Election marks shift to the right

Jan 11,2008
Sohn Hak-kyu, the former Gyeonggi governor, accepts the chairmanship of the liberal United New Democratic Party yesterday. By Kang Jung-hyun
The rapid political shift to the right in Korea continued yesterday with the elevation of former Grand National Party lawmaker Sohn Hak-kyu to chairman of the nation’s largest liberal bloc, the United New Democratic Party.
Anger over the move prompted party stalwart Lee Hae-chan to bolt from the liberal group, while others boycotted the vote.
With Lee Hoi-chang, the far-right former GNP chairman, planning to create his own party and Lee Myung-bak taking the presidency for the GNP, the political landscape is suddenly dominated by politicians who are essentially conservative.
Sohn was picked as chairman of the UNDP through a party vote that smacked of desperation after the huge UNDP loss in the presidential election, completing a sweeping out of liberal leaders who dominated politics for 10 years.
UNDP lawmaker and former prime minister Lee Hae-chan, a rival of Sohn’s in last year’s UNDP presidential primary, said after the decision that he was quitting the party.
“I am not leaving just because Sohn became the new chairman,” Lee said in a statement yesterday. “I am leaving because the party [GNP] that Sohn was in for so long goes against my political values.
“I don’t believe the UNDP will be able to keep the identity it and its predecessors, the Uri and the Democratic parties, have been pursuing for 20 years when Sohn starts leading our party,” he said.
Lee added that he felt shame because the cause of “progressive democracy” had lost so much support and sown confusion.
Sohn received the votes of 164 of the 514 members of the UNDP central committee.
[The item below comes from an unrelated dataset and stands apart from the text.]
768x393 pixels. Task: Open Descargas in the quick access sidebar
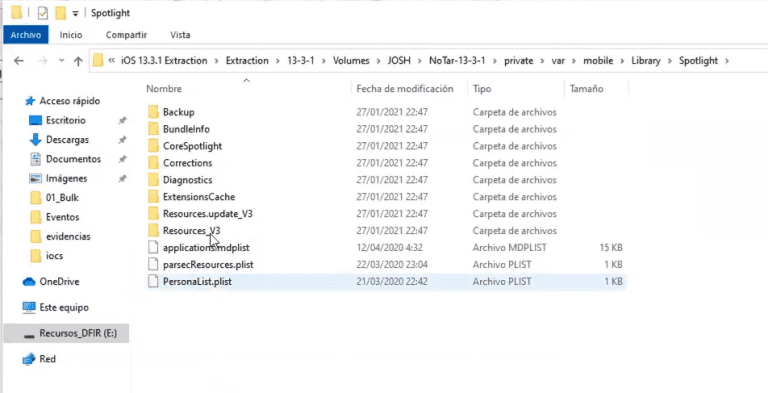[68, 140]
But 208 people, including many allies of President Roh Moo-hyun, did not attend what was called a “papal-style conclave” to select a leader.
The idea was to pick a chairman through open nominations. Sohn, Woo Won-shik and Kim Ho-jin were all named as candidates. But Woo only received 55 votes and Kim got just 46, leaving Sohn the winner.
“We have to remember that the people want us to look at ourselves and be ready to make a change,” Sohn said in a victory speech.
“Korean politics is no longer decided according to regional background but according to what a politician believes in,” said Kim Ki-jung, a political scientist from Yonsei University. He noted Sohn’s support among young lawmakers who pursue a moderate liberal line.
Kim Il-young, a political scientist from Sungkyunwan University, said he expects “a massive walkout” by Chungcheong-based UNDP lawmakers angered by the decision.